* _Collected data_:
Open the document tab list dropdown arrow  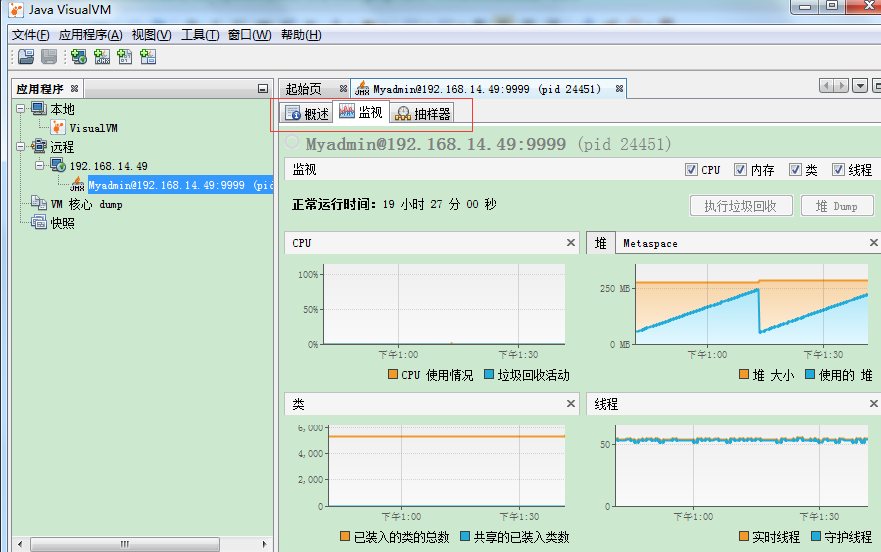(860, 87)
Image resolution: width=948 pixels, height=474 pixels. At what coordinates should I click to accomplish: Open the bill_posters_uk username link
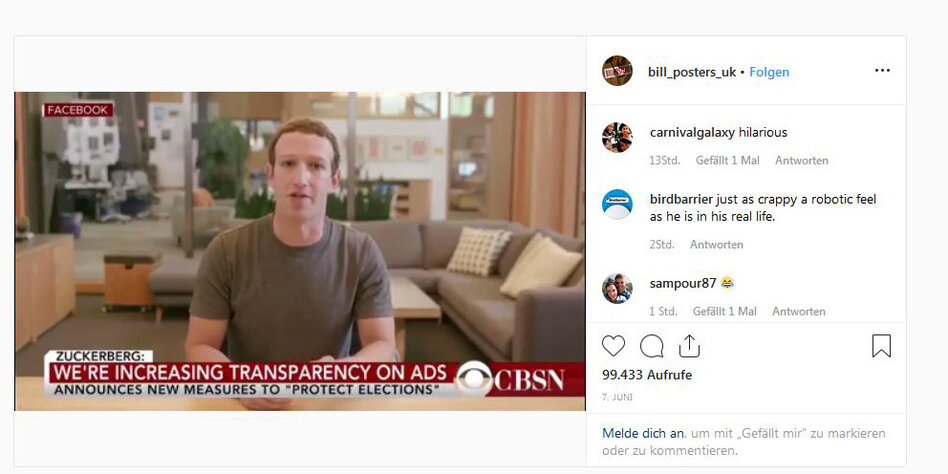[692, 72]
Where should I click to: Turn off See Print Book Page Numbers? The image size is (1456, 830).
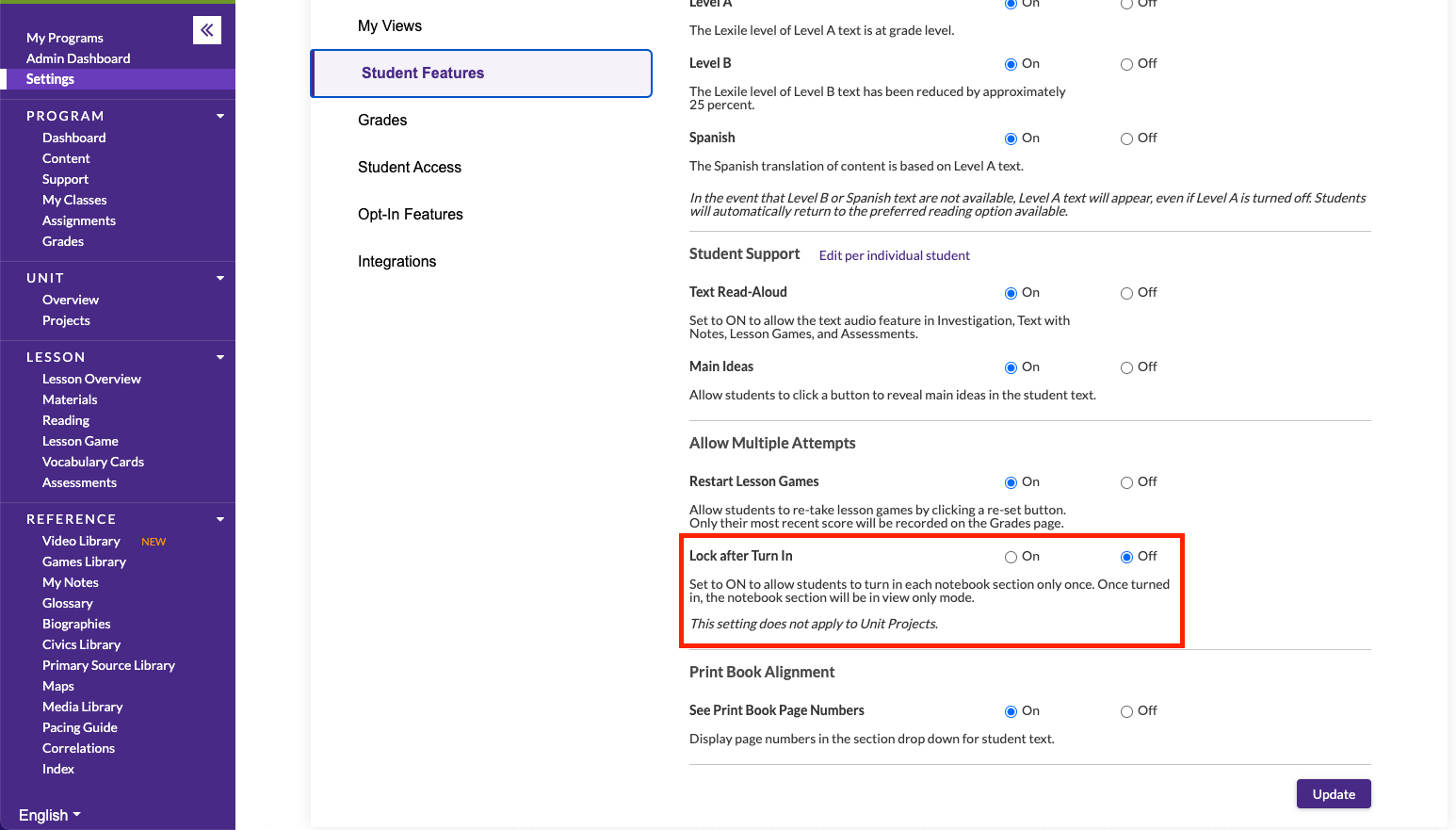point(1126,711)
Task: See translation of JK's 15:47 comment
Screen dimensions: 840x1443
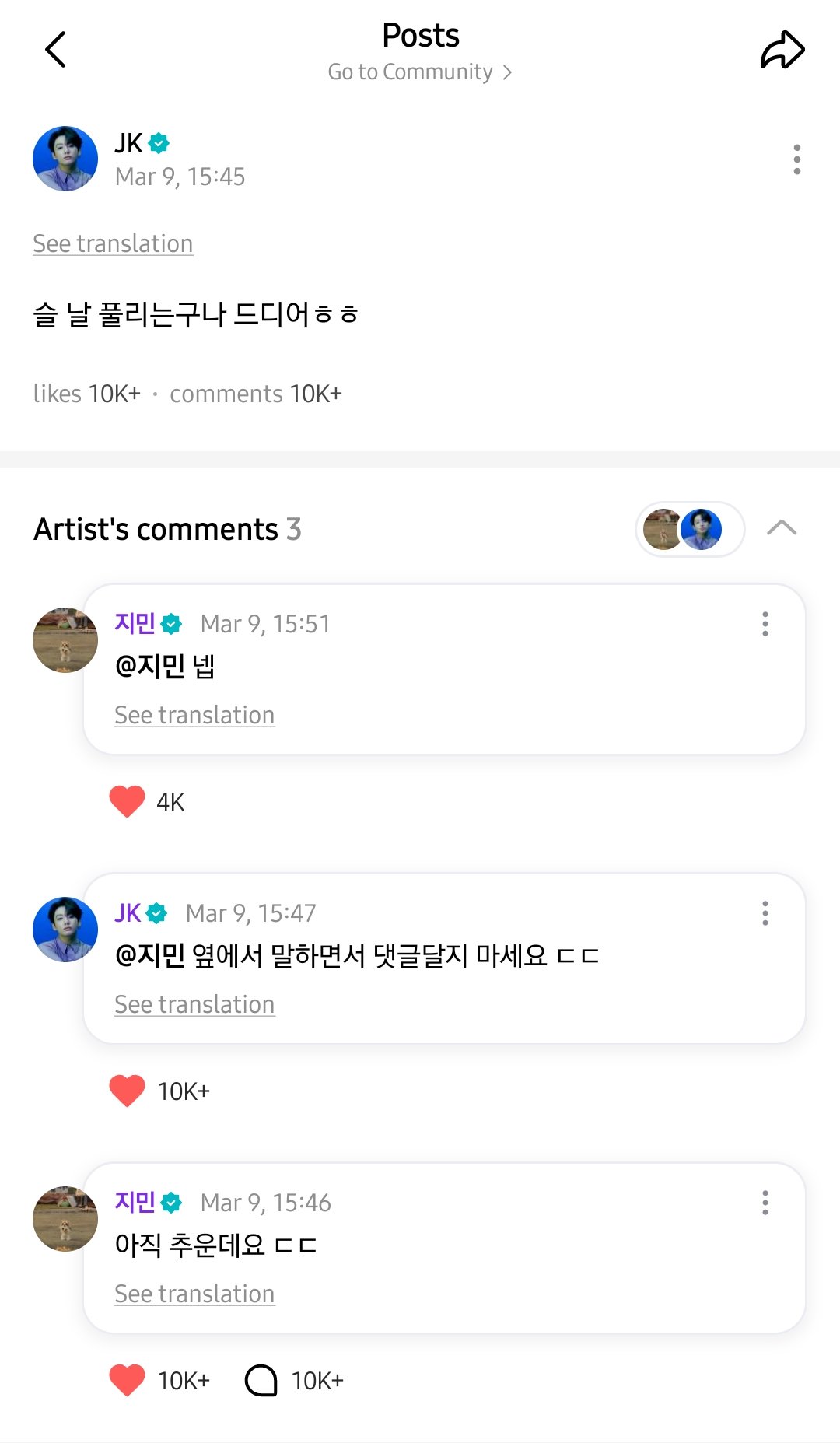Action: coord(194,1004)
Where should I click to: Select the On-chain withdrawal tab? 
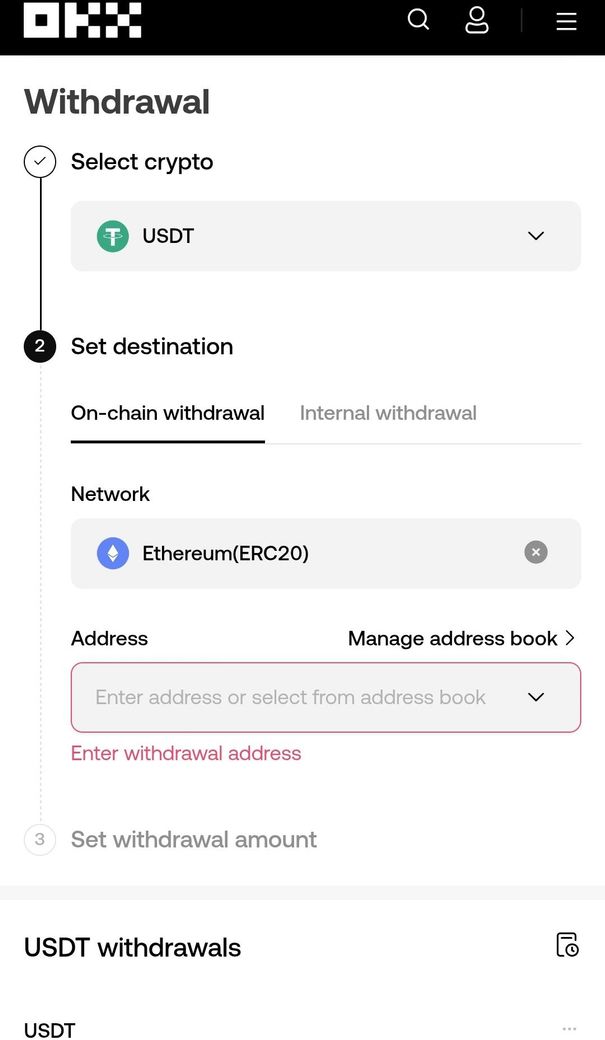point(168,413)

* _What is being asked_:
Beginning at the line that contains "Where should I click to: Select" and ending at the last line of the data, return each line exactly; no picture belongs in the copy.

* _Response for this exercise_:
Where should I click to: Select the On-chain withdrawal tab? 
point(168,413)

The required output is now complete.